Field	Type	Default	Description
`knowledge.enabled`	boolean	`false`	Enable domain knowledge. When false, no vector index or FTS5 table is created.
`knowledge.embeddingModel`	string	`"nomic-ai/nomic-embed-text-v1.5"`	Local ONNX model for embeddings. 8192-token context, no API key needed.
`knowledge.dimensions`	number	`768`	Embedding vector dimensions. Must match the model.
`knowledge.chunkSize`	number	`512`	Token chunk size for document splitting.
`knowledge.chunkOverlap`	number	`64`	Overlap in tokens between consecutive chunks.
`knowledge.wiki.enabled`	boolean	`false`	Enable wiki synthesis mode.

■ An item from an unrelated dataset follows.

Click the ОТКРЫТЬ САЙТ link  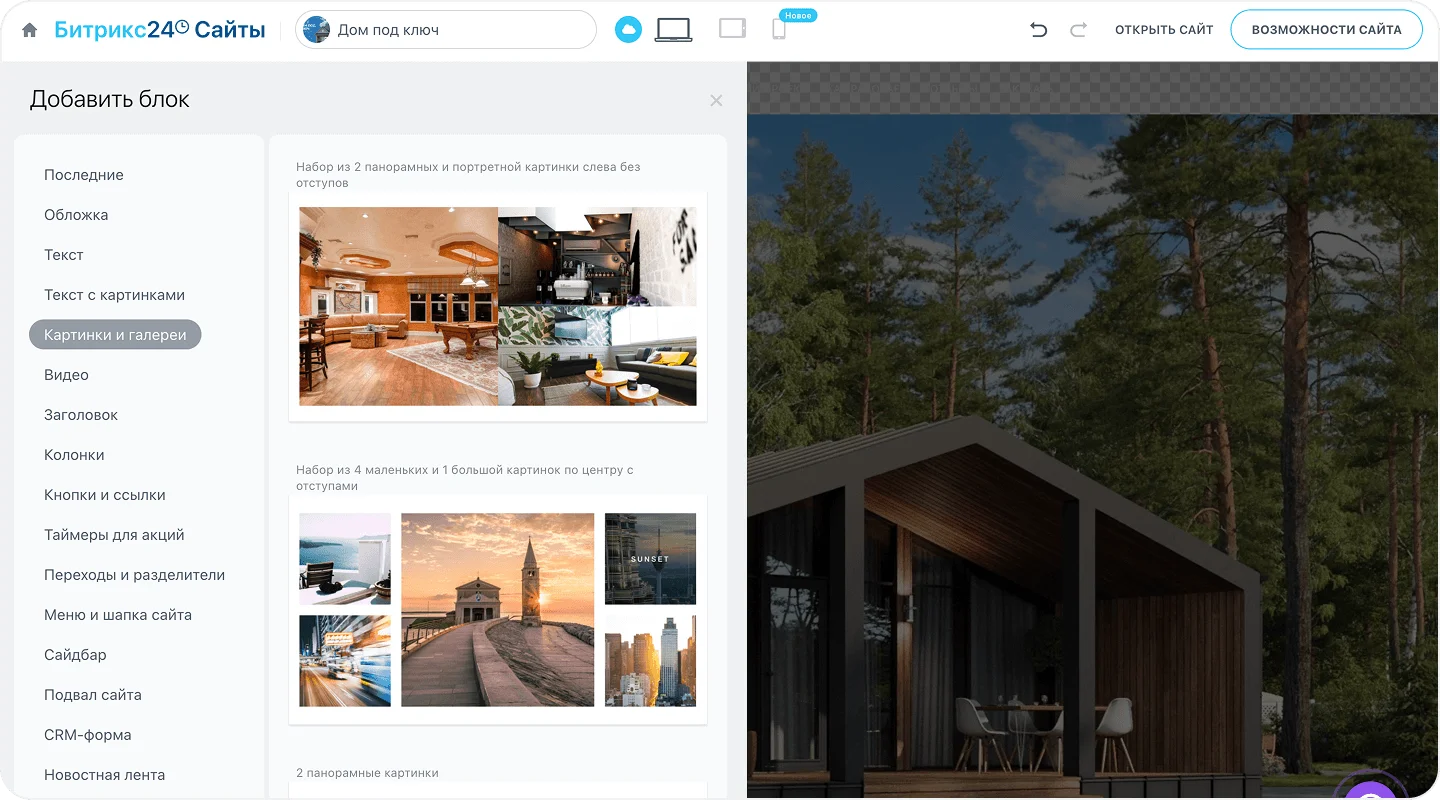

`knowledge.wiki.lint.schedule`	string	`"0 9 * * 1"`	Cron schedule for wiki lint. Default: 9 AM every Monday.

Developer Notes

Vector storage uses sqlite-vec (vec0 virtual table). sqlite-vec is pre-v1 but Mozilla-backed and production-tested.
Auxiliary columns in sqlite-vec are declared as TEXT, not INTEGER, due to a known type-binding limitation in better-sqlite3. Integer values are stored as strings and parsed on retrieval.
Wiki content lives as Markdown files (filesystem); metadata is mirrored in the wiki_pages SQLite table. Files are the source of truth.